▶ Prompt
Take the data below and extract the lines from the one with "Task: Collapse the Mem Usage column group" to the one with "Task: Open Kevon Looney player link", inclusive, exactly as written.

[Saved data entries]
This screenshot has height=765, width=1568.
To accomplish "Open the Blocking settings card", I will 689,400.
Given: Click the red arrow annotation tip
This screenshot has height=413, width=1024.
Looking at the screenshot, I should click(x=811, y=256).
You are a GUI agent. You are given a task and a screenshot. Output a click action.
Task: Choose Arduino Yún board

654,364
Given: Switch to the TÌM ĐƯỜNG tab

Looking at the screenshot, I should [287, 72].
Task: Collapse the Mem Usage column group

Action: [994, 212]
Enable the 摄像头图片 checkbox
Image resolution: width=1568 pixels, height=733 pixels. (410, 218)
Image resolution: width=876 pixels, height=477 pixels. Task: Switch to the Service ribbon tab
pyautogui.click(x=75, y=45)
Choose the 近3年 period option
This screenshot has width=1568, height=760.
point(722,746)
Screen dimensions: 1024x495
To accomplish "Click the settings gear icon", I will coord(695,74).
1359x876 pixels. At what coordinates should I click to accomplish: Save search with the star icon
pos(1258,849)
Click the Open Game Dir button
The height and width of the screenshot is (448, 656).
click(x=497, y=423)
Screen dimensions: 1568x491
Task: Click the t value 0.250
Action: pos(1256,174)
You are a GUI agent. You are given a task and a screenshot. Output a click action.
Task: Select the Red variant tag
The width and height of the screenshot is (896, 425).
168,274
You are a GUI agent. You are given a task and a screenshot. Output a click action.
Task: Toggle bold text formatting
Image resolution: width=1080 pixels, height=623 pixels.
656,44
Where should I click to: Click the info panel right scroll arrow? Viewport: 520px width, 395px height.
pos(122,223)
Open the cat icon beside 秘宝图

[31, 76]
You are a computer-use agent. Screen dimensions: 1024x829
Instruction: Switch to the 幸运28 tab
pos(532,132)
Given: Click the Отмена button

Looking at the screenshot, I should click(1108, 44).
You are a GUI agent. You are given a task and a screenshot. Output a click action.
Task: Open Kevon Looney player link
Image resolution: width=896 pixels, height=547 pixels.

▶ Reply
Task: Collapse the Mem Usage column group

Action: [994, 212]
Enable the 摄像头图片 checkbox
Image resolution: width=1568 pixels, height=733 pixels. (410, 218)
Image resolution: width=876 pixels, height=477 pixels. Task: Switch to the Service ribbon tab
pyautogui.click(x=75, y=45)
Choose the 近3年 period option
This screenshot has width=1568, height=760.
point(722,746)
Screen dimensions: 1024x495
To accomplish "Click the settings gear icon", I will coord(695,74).
1359x876 pixels. At what coordinates should I click to accomplish: Save search with the star icon
pos(1258,849)
Click the Open Game Dir button
The height and width of the screenshot is (448, 656).
click(x=497, y=423)
Screen dimensions: 1568x491
Task: Click the t value 0.250
Action: pos(1256,174)
You are a GUI agent. You are given a task and a screenshot. Output a click action.
Task: Select the Red variant tag
The width and height of the screenshot is (896, 425).
168,274
You are a GUI agent. You are given a task and a screenshot. Output a click action.
Task: Toggle bold text formatting
Image resolution: width=1080 pixels, height=623 pixels.
656,44
Where should I click to: Click the info panel right scroll arrow? Viewport: 520px width, 395px height.
pos(122,223)
Open the cat icon beside 秘宝图

[31, 76]
You are a computer-use agent. Screen dimensions: 1024x829
Instruction: Switch to the 幸运28 tab
pos(532,132)
Given: Click the Отмена button

Looking at the screenshot, I should click(1108, 44).
You are a GUI agent. You are given a task and a screenshot. Output a click action.
Task: Open Kevon Looney player link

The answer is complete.